The New Zealand landscape is never far from his music. The Lilburn family station, Drysdale, was saluted in his 1937 overture of the same name, while other early works like Prodigal Country (1939) and Landfall in Unknown Seas (1942) have obvious affiliations with the land, its ethos and its history.
His 1946 Chaconne for piano was inspired by a tramping holiday in the South Island, and the violinist and conductor Alex Lindsay once commented how four years earlier, the Allegro for Strings found its inspiration in some of the same terrain. I was to conduct his Allegro for Strings and sought him out at his home to discuss the score over an omelette. (He makes very good omelettes.) As usual it was difficult to get much out of him, as he has always been suspicious of 'interpretation'. However, he opened a book of New Zealand verse at a poem by Denis Glover, Holiday Piece. 'I was down south at the time.' he said. 'I suppose this was in my mind.' Significantly, Lilburn's last work, the 1979 Soundscape with Lake and River, was a tribute to the land using the new electroacoustic medium. He had, as he explained in a later interview grown up 'not so much with music but with environmental sound, in my years of imagination, so it was like coming home, in a sense, to use that sound'. Placed within an international arena, a good deal of Lilburn's output may seem comparatively conservative — although both the Third Symphony (1961) and the later electronic pieces were as brave as they were startling.
And the works on this recording, written between 1939 and 1947 and pre-dating major scores like the First Symphony (1949), still fire the imagination and touch the soul with their freshness and rugged honesty. Perhaps, as Lilburn commented in 1946, there were benefits in coming from this part of the globe: Whatever disadvantages we labour under in a small and isolated country, we have the advantage of being able to come closer to those fundamental and rather simple things that are the fountainhead of any art, and we have the opportunity if we can take it of seeing these things with a freshness of vision.
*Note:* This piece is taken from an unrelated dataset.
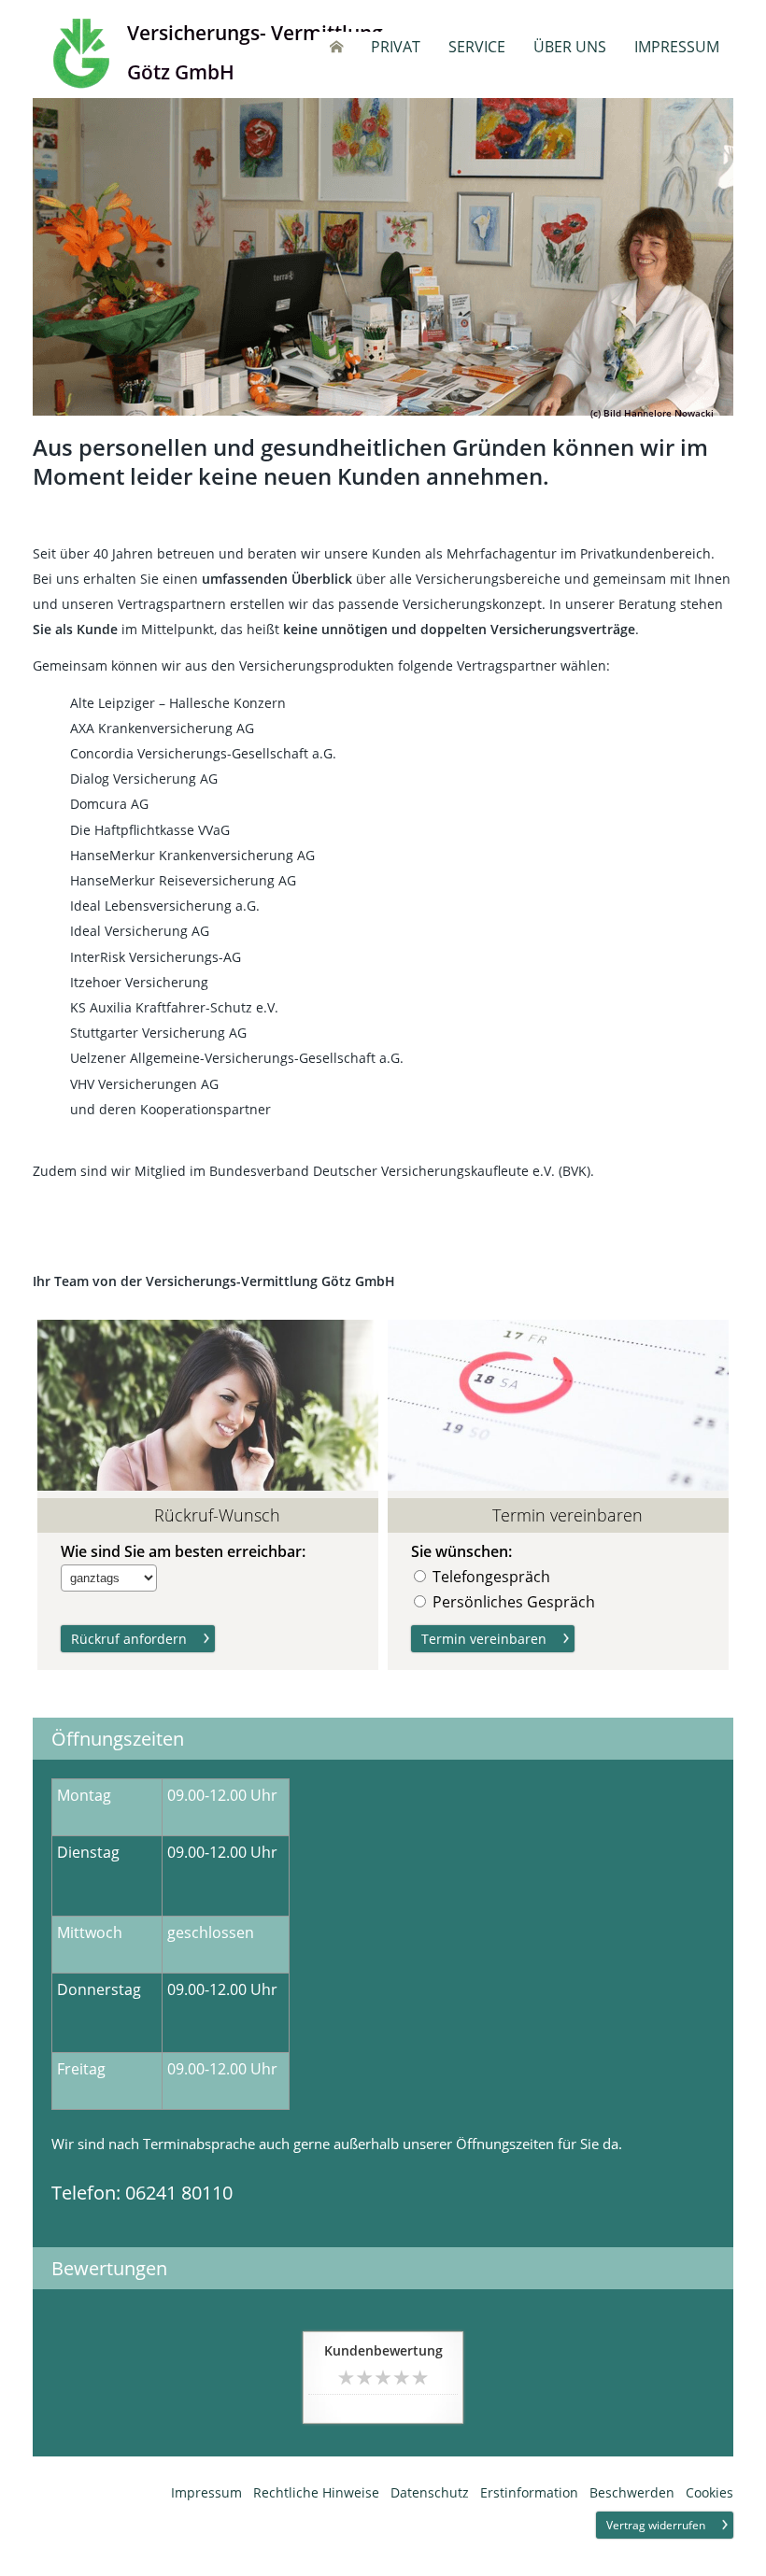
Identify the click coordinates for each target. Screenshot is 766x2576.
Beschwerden (631, 2492)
Out of them I believe that with faith and hard work we can make something of value to ourselves, and that the effort involved in doing this is infinitely worthwhile. Douglas Lilburn has helped create a culture which is much more than merely worthwhile. These days, through the founding of the Lilburn Trust, he has been able to assist a wide range of musicians and projects, assuring that a burgeoning tradition is being sustained to nurture the generations that follow.